Les opérations à terre dureront jusqu’en octobre 1860. Elles laisseront des traces profondes : une délégation de plénipotentiaires alliés sera capturée par les Chinois qui assassineront la moitié de ses membres tandis que les troupes franco-britanniques pilleront le palais d’été de l’empereur avant que le général Grant ne décide de le brûler entièrement. L’aventure se termine le 25 octobre 1860 par la ratification officielle, à Pékin, du traité de Tien-Tsin de 1858.

Eugène Nielly goûtera peu de temps à la victoire. Epuisé par cinq années de campagnes ininterrompues,  sous les climats les plus durs, il est nommé second du transport Gironde qui doit retourner en France. Mais à l’escale de Bangkok, une dysenterie foudroyante a raison de ses dernières forces. Il meurt loin des siens,  le 16 février 1861, quatre ans presque jour pour jour après avoir quitté Brest à bord de la Némésis.

Le Nemesis a Da Nang en 1858

Quelques vingt années plus tard, lorsque l’amiral Courbet intervient à son tour dans les eaux chinoises, il compte dans son escadre le croiseur Nielly.
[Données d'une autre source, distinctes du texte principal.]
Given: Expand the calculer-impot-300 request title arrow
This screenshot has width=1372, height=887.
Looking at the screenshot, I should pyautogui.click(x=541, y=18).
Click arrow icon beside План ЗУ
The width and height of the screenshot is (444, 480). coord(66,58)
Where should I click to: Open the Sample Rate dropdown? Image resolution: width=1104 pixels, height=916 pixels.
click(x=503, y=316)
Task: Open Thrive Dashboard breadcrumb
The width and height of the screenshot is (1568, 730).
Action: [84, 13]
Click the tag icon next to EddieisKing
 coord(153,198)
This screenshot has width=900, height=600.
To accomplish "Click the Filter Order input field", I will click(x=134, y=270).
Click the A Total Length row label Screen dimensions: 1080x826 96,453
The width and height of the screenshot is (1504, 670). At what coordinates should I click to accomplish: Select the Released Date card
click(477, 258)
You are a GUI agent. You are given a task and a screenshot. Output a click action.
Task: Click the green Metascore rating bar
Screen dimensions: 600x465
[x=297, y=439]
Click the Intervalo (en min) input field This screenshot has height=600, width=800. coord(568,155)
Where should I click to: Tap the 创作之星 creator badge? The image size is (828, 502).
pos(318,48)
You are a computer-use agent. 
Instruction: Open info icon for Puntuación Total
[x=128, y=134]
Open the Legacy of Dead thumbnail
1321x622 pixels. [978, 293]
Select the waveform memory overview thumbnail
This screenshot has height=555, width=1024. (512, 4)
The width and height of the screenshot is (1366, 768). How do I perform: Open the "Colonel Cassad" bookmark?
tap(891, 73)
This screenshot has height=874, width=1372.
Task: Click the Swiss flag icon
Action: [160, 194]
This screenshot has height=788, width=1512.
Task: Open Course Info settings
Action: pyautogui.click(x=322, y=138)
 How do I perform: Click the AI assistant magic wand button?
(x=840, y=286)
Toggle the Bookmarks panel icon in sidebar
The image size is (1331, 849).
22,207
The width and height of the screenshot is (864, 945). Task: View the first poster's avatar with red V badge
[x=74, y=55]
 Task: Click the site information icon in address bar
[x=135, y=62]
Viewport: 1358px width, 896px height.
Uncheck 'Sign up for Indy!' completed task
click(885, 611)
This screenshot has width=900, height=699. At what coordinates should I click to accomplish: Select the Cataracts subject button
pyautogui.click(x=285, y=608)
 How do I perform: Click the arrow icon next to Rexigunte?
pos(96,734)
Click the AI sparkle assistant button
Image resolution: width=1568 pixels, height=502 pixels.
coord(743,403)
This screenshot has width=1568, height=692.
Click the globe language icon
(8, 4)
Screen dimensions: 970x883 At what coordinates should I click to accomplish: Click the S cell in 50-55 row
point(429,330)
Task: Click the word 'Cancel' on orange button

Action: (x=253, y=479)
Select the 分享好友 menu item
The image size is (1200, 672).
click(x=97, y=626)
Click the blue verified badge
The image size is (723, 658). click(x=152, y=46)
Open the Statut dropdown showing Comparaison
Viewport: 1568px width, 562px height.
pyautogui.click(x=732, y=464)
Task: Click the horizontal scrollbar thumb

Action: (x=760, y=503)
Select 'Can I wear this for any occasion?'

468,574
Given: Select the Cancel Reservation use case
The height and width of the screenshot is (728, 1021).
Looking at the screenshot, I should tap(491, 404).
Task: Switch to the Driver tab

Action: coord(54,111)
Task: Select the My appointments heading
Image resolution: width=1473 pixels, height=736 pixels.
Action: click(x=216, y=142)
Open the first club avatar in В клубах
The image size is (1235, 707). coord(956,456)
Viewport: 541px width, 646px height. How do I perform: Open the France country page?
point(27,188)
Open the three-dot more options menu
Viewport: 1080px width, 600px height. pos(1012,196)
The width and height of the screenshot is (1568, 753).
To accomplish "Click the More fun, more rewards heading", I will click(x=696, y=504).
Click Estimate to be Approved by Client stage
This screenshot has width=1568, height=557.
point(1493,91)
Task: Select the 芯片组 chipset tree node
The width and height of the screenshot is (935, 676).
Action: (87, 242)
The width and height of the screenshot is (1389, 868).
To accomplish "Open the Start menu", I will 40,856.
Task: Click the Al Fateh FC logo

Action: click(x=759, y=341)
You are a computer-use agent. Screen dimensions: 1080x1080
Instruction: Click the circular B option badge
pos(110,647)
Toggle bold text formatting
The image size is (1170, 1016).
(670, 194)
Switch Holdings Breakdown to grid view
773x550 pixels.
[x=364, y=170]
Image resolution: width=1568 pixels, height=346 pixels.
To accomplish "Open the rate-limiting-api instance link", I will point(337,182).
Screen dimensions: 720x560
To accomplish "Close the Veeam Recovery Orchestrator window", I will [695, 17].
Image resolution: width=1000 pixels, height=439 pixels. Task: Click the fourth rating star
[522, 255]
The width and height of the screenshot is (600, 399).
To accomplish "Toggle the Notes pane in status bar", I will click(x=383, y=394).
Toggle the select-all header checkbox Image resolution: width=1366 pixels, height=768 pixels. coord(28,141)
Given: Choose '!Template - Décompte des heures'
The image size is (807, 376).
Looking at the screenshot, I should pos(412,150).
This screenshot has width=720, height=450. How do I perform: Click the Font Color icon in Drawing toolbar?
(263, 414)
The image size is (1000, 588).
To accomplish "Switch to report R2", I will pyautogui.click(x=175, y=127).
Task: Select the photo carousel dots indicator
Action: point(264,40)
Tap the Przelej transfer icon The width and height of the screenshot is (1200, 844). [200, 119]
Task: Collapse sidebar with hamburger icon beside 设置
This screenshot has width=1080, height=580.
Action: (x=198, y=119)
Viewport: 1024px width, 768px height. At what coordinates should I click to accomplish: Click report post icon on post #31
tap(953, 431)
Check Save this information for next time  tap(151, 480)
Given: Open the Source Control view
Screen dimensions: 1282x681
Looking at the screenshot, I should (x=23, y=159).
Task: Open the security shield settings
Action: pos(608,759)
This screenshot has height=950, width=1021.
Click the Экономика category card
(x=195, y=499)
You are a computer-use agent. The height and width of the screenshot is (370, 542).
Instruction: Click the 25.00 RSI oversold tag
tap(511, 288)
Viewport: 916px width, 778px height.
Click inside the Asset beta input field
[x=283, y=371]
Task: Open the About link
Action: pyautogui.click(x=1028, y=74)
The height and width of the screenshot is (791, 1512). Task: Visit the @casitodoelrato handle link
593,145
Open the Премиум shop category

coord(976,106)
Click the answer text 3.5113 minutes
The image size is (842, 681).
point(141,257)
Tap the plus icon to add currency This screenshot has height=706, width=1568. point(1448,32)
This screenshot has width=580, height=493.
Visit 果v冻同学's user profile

Le croiseur, portant le nom de Joseph-Marie Nielly – grand-père d’Eugène – vice-amiral honoraire ayant combattu sur mer du règne de Louis XV à celui de Napoléon Ier, sera à Fou-Tchéou (Fuzhou) et à Shei-Poo (Shipu), les deux combats navals qui anéantirent la flotte chinoise.

Le croiseur Nielly

En juin 2010, cent cinquante ans se sont écoulés depuis que le commandant du Kien-Chan entrait fièrement dans la rivière du Pei-Tang-Ho. Dans le sillage de mon arrière-grand-oncle, j’accoste à Zhanjiang à bord de la Somme, bâtiment de commandement de la zone maritime de l’océan Indien. Après les réceptions officielles organisées par la flotte du Sud de la république populaire de Chine, j’ai l’occasion de me rendre à Canton. L’ancienne concession française y est aujourd’hui réhabilitée. En m’y promenant,  en compagnie de M. Jean-Raphaël Peytregnet, consul général de France et de madame Renée Ajzenberg, pour qui Canton n’a pas de secret, je ne peux m’empêcher d’être atteint par l’écume de l’Histoire, au souvenir de ces marins français engagés si loin de chez eux, pour la grandeur de leur pays. Quelques furent les objectifs politiques de ces interventions militaires, ces hommes firent leur devoir. Ils méritent notre hommage et notre respect.